This project focused on morphing images of faces into one another and taking advantages of various weighted averages to produce morph sequences
To begin, I resized corresponding pairs of images to the same size (for consistency in keypoint labelling). Then, I used a tool called LabelBox to label the keypoints on my images and export them in a usable JSON format. Finally, I used scipy.spatial.Delaunay to find Delaunay triangulations on keypoints in images.
I used the procedure in the spec to compute the midway face for two pairs of images: me to Tony Stark and Yoda to baby Yoda. I first find a triangulation of the average of the keypoints, then use that traingulation to create a series of affine inverse warps from the target mid-way image to each source image. I then average the colors taken from both source images for each targe pixel (but with vectorized code). Unfortunately the pictures I used aren't perfect, so you'll notice the blending of Iron Man's armor with my shirt and baby Yoda's robes with Yoda's neck is not particularly smooth, but the result is still mostly visually smooth.
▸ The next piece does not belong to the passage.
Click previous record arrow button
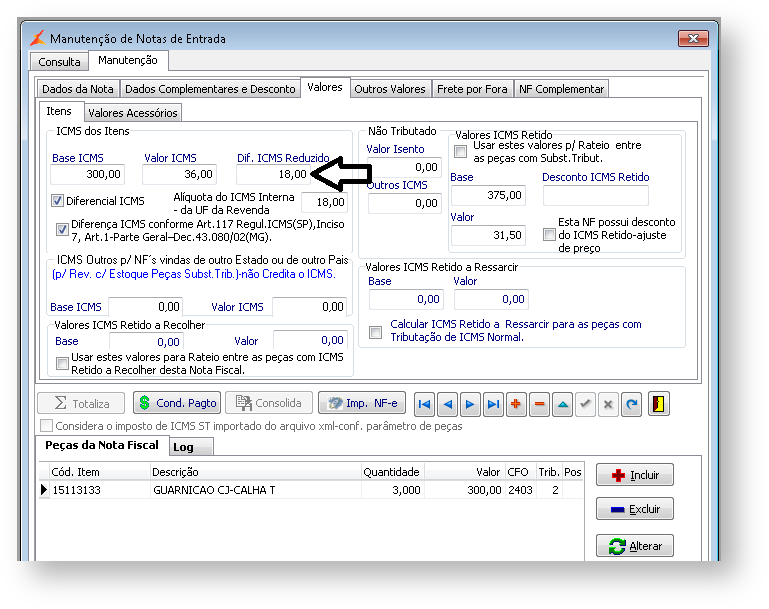 [x=447, y=404]
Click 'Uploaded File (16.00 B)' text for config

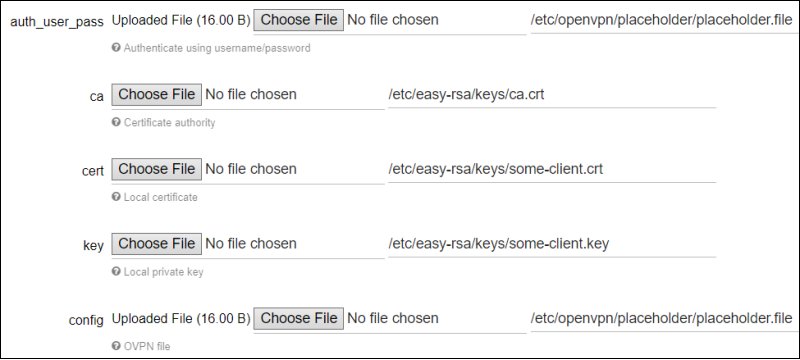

I used largely the same procedure as above to generate my full morph sequence. I just altered the values of warp_frac and dissolve_frac to step from 0 to 1, then saved the sequence of resulting images as a gif. For clarity, I added copies of the still frame at each target image, and ping-ponged the sequence so it can be played continuously in a loop.
This was too large to upload, so please find it at this Google Drive link, I couldn't figure out how to embed it but it looks (in my opinion) better than the other morph. Plus baby Yoda is really cute.
I used the Danish dataset linked in the spec. I computed the mean shape and face for all males in the dataset. I averaged the 58 keypoints for all the scientists (54 from the original dataset + 4 corners I added) to compute the average shape of the male Danish faces. I then morphed each face to this average geometry using the morph function I wrote before. Next, I element-wise averaged these morphed images to get the face of the average male Danish scientist. After that, I cropped and resized the average image so I could label keypoints on it. Then I used the same morph function as above to warp the Danish male to my geometry (by setting warp_frac to 0 and dissolve_frac to 1) and vice versa. Finally, I computed a caricature of myself as the average Danish male. Since the original image of me warped to the Danish male's geometry already looked pretty bad, I also computed a "softer caricature" in which I did cross disolve the image of my face and the average Danish face to get a slightly less ridiculous looking result.
I chose to change my perceived ethnicity. I found average images of Chinese and Tibetan males online, then used them to warp my face's shape, appearance, and both.